Computer Simulations of Static and Dynamical Properties of Weak Polyelectrolyte Nanogels in Salty Solutions

Abstract

We investigate the chemical equilibria of weak polyelectrolyte nanogels with reaction ensemble Monte Carlo simulations. With this method, the chemical identity of the nanogel monomers can change between neutral or charged following the acid-base equilibrium reaction HA ⇌ A^- + H⁺. We investigate the effect of changing the chemical equilibria by modifying the dissociation constant K a . These simulations allow for the extraction of static properties like swelling equilibria and the way in which charge-both monomer and ionic-is distributed inside the nanogel. Our findings reveal that, depending on the value of K a , added salt can either increase or decrease the gel size. Using the calculated mean-charge configurations of the nanogel from the reaction ensemble simulation as a quenched input to coupled lattice-Boltzmann molecular dynamics simulations, we investigate dynamical nanogel properties such as the electrophoretic mobility μ and the diffusion coefficient D.
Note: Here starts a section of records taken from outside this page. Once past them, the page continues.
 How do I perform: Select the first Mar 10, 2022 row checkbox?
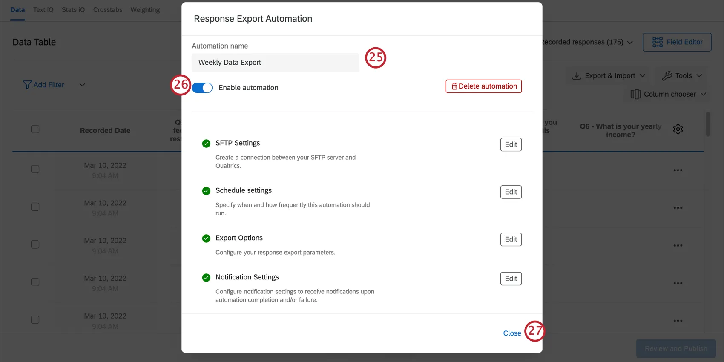35,169
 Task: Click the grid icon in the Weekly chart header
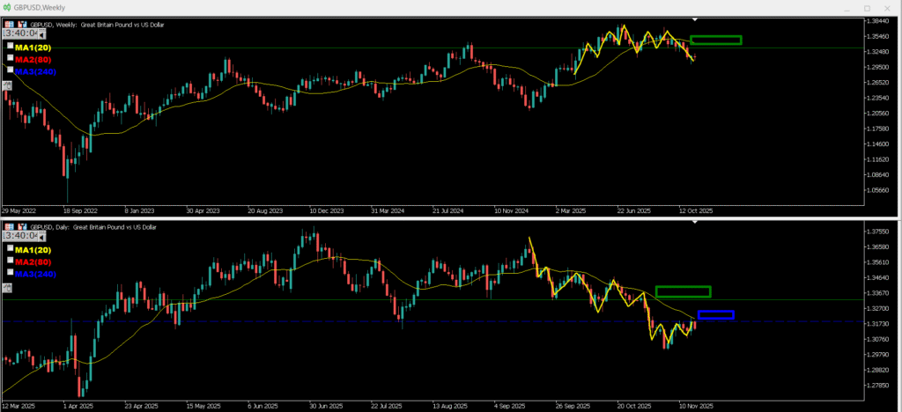pyautogui.click(x=10, y=25)
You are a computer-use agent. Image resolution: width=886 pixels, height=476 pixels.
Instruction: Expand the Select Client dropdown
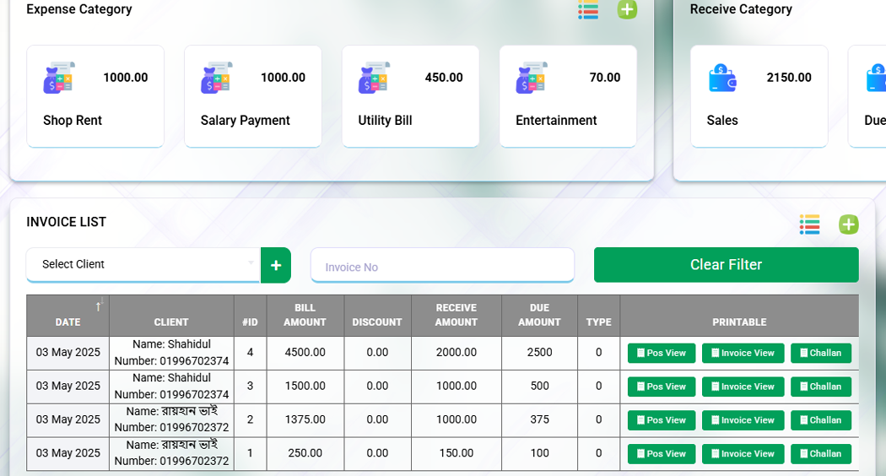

Keywords: computer simulations; electrophoresis; molecular dynamics; nanogels; reaction ensemble Monte Carlo; weak polyelectrolytes.

Figure 1

(Color online) Simulation screenshot of the initialized state of 29 crosslinks attached with 40 polymers having 10 monomers in each chain for a total of $N_0=429$ simulation beads. Screenshots shown immediately after the initial placement of the beads (a) and after equilibration (b).

Figure 2

(Color online) Titration curve: The mean fraction of dissociated monomers versus pH-pK_a. The different markers indicate different salt concentrations. The ideal titration curves is shown as a solid black line.

Figure 3

(Color online) The mean monomer dissociation state $\langle {\Sigma }_i{\alpha }_i\rangle$ as a function of the mean distance to the nanogel center of mass. The different subplots (a–c) show an increasing value of the dissociation constant $K_{\mathrm{a}}$. The monomers belonging to a crosslink are colored in orange. All cases shown here have the same salt concentration of $c_s=0.004$ M.

Figure 4

(Color online) (a) The radius of gyration is plotted as a function of the mean degree of dissociation; (b) the radius of gyration is plotted as a function of pH-pK_a. The different markers indicate different salt concentrations.

Figure 5

(Color online) The distributions of ions and monomers around the nanogel center of mass. The inset shows the monomer-ion pair correlation function $g\left(r\right)$ between the monomers and the mobile ions. The two cases are chosen (a) above and (b) below the Manning parameter. Both subplots have the same salt concentration $c_s=0.019$ M.

Figure 6

(Color online) (a) For the selected case corresponding to $\langle \alpha \rangle \approx 0.24$, the total charge density is plotted as a function of the radial distance to the nanogel center of mass. The symbols mark (in ascending order) the value of $R_{\mathrm{H}}$ and critical radial position $r^{*}$ at which 100% of the nanogel monomers are included. (b) The integrated net charge of the nanogel complex (up to $r^{*}$) as a function of pH-pK_a.

Figure 7

(Color online) The diffusion coefficient D plotted as a function of (a) the dissociated fraction and (b) pH-pK_a. In all cases, the y-axis is rescaled with the value at lowest dissociation $\alpha$ ≈ 0 or pH-pK_a ≈ −2.

Figure 8

(Color online) The electrophoretic mobility is plotted as a function of (a) the dissociated fraction and (b) pH-pK_a.